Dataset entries
--
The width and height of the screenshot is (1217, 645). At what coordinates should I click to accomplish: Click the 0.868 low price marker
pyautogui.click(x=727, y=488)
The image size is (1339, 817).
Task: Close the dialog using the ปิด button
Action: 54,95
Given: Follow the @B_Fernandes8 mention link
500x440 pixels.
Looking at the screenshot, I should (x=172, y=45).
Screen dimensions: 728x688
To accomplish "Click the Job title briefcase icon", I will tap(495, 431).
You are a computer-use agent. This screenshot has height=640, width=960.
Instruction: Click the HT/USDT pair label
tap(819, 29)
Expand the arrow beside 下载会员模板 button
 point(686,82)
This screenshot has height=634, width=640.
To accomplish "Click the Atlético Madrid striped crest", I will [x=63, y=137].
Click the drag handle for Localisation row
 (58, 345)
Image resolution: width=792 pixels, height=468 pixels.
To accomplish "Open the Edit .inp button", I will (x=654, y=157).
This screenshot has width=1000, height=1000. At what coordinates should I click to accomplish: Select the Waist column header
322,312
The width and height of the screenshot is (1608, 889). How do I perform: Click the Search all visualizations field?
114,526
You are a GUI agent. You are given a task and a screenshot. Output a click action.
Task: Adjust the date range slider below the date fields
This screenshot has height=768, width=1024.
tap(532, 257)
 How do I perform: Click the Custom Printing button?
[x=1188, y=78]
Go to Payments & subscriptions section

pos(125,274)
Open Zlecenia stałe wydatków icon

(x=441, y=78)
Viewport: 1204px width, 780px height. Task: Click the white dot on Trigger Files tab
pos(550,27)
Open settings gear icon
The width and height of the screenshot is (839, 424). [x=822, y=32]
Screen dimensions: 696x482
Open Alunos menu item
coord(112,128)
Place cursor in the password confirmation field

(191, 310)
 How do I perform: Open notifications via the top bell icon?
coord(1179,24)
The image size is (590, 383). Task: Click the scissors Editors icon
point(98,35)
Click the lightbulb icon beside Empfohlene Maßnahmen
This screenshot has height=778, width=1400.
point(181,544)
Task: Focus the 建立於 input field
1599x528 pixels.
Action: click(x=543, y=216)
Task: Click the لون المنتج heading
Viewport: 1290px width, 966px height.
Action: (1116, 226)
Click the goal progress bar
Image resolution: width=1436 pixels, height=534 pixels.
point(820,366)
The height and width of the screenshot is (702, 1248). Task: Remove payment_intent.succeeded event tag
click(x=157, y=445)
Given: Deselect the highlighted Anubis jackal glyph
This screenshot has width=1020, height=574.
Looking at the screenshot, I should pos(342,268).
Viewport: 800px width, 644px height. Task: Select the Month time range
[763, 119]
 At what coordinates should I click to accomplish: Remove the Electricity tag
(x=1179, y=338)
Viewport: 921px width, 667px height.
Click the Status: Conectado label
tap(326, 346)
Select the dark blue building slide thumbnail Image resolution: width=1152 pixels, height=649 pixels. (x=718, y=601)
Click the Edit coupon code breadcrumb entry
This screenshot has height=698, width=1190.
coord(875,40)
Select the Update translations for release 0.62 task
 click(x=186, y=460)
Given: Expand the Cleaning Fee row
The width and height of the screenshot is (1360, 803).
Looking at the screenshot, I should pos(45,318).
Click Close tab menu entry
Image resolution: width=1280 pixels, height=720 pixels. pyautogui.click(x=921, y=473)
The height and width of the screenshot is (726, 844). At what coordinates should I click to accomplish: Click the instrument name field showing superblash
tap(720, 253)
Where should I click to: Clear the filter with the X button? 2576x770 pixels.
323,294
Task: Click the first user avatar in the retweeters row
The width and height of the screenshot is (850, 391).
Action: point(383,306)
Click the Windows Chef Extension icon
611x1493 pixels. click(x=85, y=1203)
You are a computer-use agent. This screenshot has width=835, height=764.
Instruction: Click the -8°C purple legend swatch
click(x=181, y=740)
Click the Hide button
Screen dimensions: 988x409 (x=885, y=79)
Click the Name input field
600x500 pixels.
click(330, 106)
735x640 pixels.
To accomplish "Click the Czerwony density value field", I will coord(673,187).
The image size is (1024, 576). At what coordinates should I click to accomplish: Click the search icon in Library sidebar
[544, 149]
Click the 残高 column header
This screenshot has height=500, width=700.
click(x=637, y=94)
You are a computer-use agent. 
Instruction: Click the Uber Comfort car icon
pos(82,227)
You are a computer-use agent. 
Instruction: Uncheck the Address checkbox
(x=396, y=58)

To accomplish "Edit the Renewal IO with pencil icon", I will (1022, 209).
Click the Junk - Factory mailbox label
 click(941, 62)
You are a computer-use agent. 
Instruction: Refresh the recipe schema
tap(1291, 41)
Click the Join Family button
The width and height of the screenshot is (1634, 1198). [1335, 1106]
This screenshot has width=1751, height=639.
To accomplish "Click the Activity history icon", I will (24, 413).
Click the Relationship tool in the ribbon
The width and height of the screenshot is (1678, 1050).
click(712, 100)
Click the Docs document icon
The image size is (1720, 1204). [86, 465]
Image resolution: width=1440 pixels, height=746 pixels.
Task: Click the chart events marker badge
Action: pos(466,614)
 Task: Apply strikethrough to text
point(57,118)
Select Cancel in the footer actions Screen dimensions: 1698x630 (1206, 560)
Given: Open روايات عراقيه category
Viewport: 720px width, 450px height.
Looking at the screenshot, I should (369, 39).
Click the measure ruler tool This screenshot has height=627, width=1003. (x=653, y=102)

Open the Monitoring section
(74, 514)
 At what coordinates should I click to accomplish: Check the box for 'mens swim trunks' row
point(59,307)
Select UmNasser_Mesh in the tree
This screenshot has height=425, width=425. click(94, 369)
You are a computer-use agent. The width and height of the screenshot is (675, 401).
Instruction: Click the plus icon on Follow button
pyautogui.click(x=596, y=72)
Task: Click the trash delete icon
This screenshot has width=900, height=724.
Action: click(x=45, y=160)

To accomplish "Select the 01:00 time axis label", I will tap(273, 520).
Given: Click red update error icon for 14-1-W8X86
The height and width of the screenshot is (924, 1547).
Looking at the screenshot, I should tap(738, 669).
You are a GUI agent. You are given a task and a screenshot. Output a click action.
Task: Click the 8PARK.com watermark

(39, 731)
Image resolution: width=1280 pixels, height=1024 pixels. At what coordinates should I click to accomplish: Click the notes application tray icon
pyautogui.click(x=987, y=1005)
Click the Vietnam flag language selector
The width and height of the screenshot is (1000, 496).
--
Restate the records above word for word.

The width and height of the screenshot is (1217, 645). At what coordinates should I click to accomplish: Click the 0.868 low price marker
pyautogui.click(x=727, y=488)
The image size is (1339, 817).
Task: Close the dialog using the ปิด button
Action: 54,95
Given: Follow the @B_Fernandes8 mention link
500x440 pixels.
Looking at the screenshot, I should (x=172, y=45).
Screen dimensions: 728x688
To accomplish "Click the Job title briefcase icon", I will tap(495, 431).
You are a computer-use agent. This screenshot has height=640, width=960.
Instruction: Click the HT/USDT pair label
tap(819, 29)
Expand the arrow beside 下载会员模板 button
 point(686,82)
This screenshot has height=634, width=640.
To accomplish "Click the Atlético Madrid striped crest", I will [x=63, y=137].
Click the drag handle for Localisation row
 (58, 345)
Image resolution: width=792 pixels, height=468 pixels.
To accomplish "Open the Edit .inp button", I will (x=654, y=157).
This screenshot has width=1000, height=1000. At what coordinates should I click to accomplish: Select the Waist column header
322,312
The width and height of the screenshot is (1608, 889). How do I perform: Click the Search all visualizations field?
114,526
You are a GUI agent. You are given a task and a screenshot. Output a click action.
Task: Adjust the date range slider below the date fields
This screenshot has height=768, width=1024.
tap(532, 257)
 How do I perform: Click the Custom Printing button?
[x=1188, y=78]
Go to Payments & subscriptions section

pos(125,274)
Open Zlecenia stałe wydatków icon

(x=441, y=78)
Viewport: 1204px width, 780px height. Task: Click the white dot on Trigger Files tab
pos(550,27)
Open settings gear icon
The width and height of the screenshot is (839, 424). [x=822, y=32]
Screen dimensions: 696x482
Open Alunos menu item
coord(112,128)
Place cursor in the password confirmation field

(191, 310)
 How do I perform: Open notifications via the top bell icon?
coord(1179,24)
The image size is (590, 383). Task: Click the scissors Editors icon
point(98,35)
Click the lightbulb icon beside Empfohlene Maßnahmen
This screenshot has height=778, width=1400.
point(181,544)
Task: Focus the 建立於 input field
1599x528 pixels.
Action: click(x=543, y=216)
Task: Click the لون المنتج heading
Viewport: 1290px width, 966px height.
Action: (1116, 226)
Click the goal progress bar
Image resolution: width=1436 pixels, height=534 pixels.
point(820,366)
The height and width of the screenshot is (702, 1248). Task: Remove payment_intent.succeeded event tag
click(x=157, y=445)
Given: Deselect the highlighted Anubis jackal glyph
This screenshot has width=1020, height=574.
Looking at the screenshot, I should pos(342,268).
Viewport: 800px width, 644px height. Task: Select the Month time range
[763, 119]
 At what coordinates should I click to accomplish: Remove the Electricity tag
(x=1179, y=338)
Viewport: 921px width, 667px height.
Click the Status: Conectado label
tap(326, 346)
Select the dark blue building slide thumbnail Image resolution: width=1152 pixels, height=649 pixels. (x=718, y=601)
Click the Edit coupon code breadcrumb entry
This screenshot has height=698, width=1190.
coord(875,40)
Select the Update translations for release 0.62 task
 click(x=186, y=460)
Given: Expand the Cleaning Fee row
The width and height of the screenshot is (1360, 803).
Looking at the screenshot, I should pos(45,318).
Click Close tab menu entry
Image resolution: width=1280 pixels, height=720 pixels. pyautogui.click(x=921, y=473)
The height and width of the screenshot is (726, 844). At what coordinates should I click to accomplish: Click the instrument name field showing superblash
tap(720, 253)
Where should I click to: Clear the filter with the X button? 2576x770 pixels.
323,294
Task: Click the first user avatar in the retweeters row
The width and height of the screenshot is (850, 391).
Action: point(383,306)
Click the Windows Chef Extension icon
611x1493 pixels. click(x=85, y=1203)
You are a computer-use agent. This screenshot has width=835, height=764.
Instruction: Click the -8°C purple legend swatch
click(x=181, y=740)
Click the Hide button
Screen dimensions: 988x409 (x=885, y=79)
Click the Name input field
600x500 pixels.
click(330, 106)
735x640 pixels.
To accomplish "Click the Czerwony density value field", I will coord(673,187).
The image size is (1024, 576). At what coordinates should I click to accomplish: Click the search icon in Library sidebar
[544, 149]
Click the 残高 column header
This screenshot has height=500, width=700.
click(x=637, y=94)
You are a computer-use agent. 
Instruction: Click the Uber Comfort car icon
pos(82,227)
You are a computer-use agent. 
Instruction: Uncheck the Address checkbox
(x=396, y=58)

To accomplish "Edit the Renewal IO with pencil icon", I will (1022, 209).
Click the Junk - Factory mailbox label
 click(941, 62)
You are a computer-use agent. 
Instruction: Refresh the recipe schema
tap(1291, 41)
Click the Join Family button
The width and height of the screenshot is (1634, 1198). [1335, 1106]
This screenshot has width=1751, height=639.
To accomplish "Click the Activity history icon", I will (24, 413).
Click the Relationship tool in the ribbon
The width and height of the screenshot is (1678, 1050).
click(712, 100)
Click the Docs document icon
The image size is (1720, 1204). [86, 465]
Image resolution: width=1440 pixels, height=746 pixels.
Task: Click the chart events marker badge
Action: pos(466,614)
 Task: Apply strikethrough to text
point(57,118)
Select Cancel in the footer actions Screen dimensions: 1698x630 (1206, 560)
Given: Open روايات عراقيه category
Viewport: 720px width, 450px height.
Looking at the screenshot, I should (369, 39).
Click the measure ruler tool This screenshot has height=627, width=1003. (x=653, y=102)

Open the Monitoring section
(74, 514)
 At what coordinates should I click to accomplish: Check the box for 'mens swim trunks' row
point(59,307)
Select UmNasser_Mesh in the tree
This screenshot has height=425, width=425. click(94, 369)
You are a computer-use agent. The width and height of the screenshot is (675, 401).
Instruction: Click the plus icon on Follow button
pyautogui.click(x=596, y=72)
Task: Click the trash delete icon
This screenshot has width=900, height=724.
Action: click(x=45, y=160)

To accomplish "Select the 01:00 time axis label", I will tap(273, 520).
Given: Click red update error icon for 14-1-W8X86
The height and width of the screenshot is (924, 1547).
Looking at the screenshot, I should tap(738, 669).
You are a GUI agent. You are given a task and a screenshot. Output a click action.
Task: Click the 8PARK.com watermark

(39, 731)
Image resolution: width=1280 pixels, height=1024 pixels. At what coordinates should I click to accomplish: Click the notes application tray icon
pyautogui.click(x=987, y=1005)
Click the Vietnam flag language selector
The width and height of the screenshot is (1000, 496).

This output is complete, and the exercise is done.